[Opening Data to process section]
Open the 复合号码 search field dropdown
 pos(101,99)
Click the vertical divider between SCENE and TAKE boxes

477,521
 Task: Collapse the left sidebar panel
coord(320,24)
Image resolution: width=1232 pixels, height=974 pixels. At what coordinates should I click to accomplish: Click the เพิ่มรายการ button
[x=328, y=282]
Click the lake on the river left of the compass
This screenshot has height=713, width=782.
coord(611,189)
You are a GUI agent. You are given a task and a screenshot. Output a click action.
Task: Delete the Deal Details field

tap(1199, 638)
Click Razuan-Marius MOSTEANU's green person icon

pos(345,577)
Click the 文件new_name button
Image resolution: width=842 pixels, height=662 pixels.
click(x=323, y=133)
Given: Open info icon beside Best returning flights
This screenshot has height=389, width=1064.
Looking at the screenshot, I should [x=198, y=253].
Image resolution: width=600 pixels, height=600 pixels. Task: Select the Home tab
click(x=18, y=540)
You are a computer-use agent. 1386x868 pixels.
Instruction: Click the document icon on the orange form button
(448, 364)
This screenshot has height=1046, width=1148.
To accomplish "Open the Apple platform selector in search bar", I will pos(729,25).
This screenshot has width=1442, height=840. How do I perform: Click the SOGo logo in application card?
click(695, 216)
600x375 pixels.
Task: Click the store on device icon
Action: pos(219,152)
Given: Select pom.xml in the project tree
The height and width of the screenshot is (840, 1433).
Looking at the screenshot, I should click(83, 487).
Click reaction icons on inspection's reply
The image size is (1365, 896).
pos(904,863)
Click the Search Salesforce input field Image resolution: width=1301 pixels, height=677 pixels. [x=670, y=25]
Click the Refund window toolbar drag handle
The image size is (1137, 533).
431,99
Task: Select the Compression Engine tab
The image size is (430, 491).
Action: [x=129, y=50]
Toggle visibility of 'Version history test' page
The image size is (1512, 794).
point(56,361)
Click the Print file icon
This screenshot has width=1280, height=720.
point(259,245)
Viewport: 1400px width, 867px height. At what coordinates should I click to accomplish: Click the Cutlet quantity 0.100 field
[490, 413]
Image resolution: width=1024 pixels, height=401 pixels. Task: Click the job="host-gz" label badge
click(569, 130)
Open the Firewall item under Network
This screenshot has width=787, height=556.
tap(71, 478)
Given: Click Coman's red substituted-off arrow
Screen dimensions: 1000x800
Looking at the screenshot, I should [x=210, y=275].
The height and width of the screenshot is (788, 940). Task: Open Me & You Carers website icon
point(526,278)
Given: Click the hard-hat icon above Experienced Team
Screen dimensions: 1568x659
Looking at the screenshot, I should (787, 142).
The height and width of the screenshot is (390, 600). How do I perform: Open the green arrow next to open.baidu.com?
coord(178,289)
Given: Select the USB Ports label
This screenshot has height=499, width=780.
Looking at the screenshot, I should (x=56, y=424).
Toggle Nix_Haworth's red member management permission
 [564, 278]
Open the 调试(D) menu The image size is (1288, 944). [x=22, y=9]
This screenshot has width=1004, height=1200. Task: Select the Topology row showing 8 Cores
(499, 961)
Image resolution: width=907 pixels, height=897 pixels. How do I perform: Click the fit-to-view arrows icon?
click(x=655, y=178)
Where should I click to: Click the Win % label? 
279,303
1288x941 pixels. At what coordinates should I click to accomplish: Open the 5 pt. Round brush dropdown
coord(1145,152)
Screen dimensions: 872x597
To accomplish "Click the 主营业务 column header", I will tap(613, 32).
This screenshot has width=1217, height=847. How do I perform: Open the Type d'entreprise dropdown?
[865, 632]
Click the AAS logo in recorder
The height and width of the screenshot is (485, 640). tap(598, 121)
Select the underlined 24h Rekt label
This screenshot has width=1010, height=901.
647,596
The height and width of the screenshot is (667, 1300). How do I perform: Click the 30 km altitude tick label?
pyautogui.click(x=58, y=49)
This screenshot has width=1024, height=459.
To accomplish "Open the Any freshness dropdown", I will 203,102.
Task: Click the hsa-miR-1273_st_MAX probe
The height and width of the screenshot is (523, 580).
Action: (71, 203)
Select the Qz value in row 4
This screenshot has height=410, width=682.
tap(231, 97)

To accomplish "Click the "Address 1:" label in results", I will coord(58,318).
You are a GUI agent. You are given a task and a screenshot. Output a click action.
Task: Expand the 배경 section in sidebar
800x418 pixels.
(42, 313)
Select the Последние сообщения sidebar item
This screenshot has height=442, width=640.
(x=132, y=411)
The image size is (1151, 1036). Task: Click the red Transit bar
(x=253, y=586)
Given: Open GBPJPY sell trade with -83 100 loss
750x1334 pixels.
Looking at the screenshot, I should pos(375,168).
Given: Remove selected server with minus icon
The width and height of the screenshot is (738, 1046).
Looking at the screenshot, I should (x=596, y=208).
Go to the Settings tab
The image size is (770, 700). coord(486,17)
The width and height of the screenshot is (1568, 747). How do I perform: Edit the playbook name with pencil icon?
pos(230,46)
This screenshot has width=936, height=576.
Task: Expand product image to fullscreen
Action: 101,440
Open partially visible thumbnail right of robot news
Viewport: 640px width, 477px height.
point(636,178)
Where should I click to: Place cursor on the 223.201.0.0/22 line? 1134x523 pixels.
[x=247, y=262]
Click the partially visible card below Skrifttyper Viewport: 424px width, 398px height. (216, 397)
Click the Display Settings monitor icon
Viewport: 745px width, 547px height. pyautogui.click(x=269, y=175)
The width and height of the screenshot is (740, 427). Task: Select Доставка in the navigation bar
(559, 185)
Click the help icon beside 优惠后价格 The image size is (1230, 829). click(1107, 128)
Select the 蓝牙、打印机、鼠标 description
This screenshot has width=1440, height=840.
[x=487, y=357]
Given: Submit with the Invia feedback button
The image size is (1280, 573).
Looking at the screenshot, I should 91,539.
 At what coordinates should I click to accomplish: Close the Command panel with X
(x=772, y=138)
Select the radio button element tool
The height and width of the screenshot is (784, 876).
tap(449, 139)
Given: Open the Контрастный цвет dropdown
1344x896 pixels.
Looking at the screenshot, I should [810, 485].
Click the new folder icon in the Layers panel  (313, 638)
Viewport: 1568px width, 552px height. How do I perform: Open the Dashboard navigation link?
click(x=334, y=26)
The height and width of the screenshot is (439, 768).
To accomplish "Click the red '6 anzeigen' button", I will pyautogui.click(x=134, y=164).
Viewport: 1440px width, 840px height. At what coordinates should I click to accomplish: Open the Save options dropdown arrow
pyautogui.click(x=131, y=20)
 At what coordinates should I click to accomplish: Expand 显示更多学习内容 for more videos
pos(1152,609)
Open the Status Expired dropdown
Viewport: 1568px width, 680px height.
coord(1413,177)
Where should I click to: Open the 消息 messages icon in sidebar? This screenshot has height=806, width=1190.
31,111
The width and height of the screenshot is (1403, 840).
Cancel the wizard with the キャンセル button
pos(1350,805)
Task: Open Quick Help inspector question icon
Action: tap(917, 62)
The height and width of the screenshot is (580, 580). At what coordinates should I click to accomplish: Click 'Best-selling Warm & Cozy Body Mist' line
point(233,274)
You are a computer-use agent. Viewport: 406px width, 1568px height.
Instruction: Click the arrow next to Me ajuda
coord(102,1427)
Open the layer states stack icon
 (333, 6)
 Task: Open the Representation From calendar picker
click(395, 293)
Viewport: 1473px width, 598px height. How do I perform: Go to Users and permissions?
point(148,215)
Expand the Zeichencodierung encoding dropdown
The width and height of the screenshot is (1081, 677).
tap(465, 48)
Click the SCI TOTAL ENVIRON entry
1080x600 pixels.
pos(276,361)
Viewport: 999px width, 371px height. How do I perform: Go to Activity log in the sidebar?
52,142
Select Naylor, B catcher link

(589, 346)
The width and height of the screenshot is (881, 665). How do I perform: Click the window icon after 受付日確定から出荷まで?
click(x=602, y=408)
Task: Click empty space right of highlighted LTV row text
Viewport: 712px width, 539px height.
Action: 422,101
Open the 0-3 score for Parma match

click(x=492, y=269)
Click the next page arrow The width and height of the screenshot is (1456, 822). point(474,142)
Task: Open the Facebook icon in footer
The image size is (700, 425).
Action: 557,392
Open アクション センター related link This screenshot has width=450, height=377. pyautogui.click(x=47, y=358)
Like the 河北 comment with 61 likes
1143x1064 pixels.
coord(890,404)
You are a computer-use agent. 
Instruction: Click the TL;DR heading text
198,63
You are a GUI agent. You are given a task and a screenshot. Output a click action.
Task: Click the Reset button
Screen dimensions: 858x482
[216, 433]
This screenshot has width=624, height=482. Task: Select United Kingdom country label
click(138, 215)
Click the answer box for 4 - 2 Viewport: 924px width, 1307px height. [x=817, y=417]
[Closing Data to process section]
Try it: Copy each line from the data that features the string "partially".

Solution for this exercise:
Open partially visible thumbnail right of robot news
Click the partially visible card below Skrifttyper Viewport: 424px width, 398px height. (216, 397)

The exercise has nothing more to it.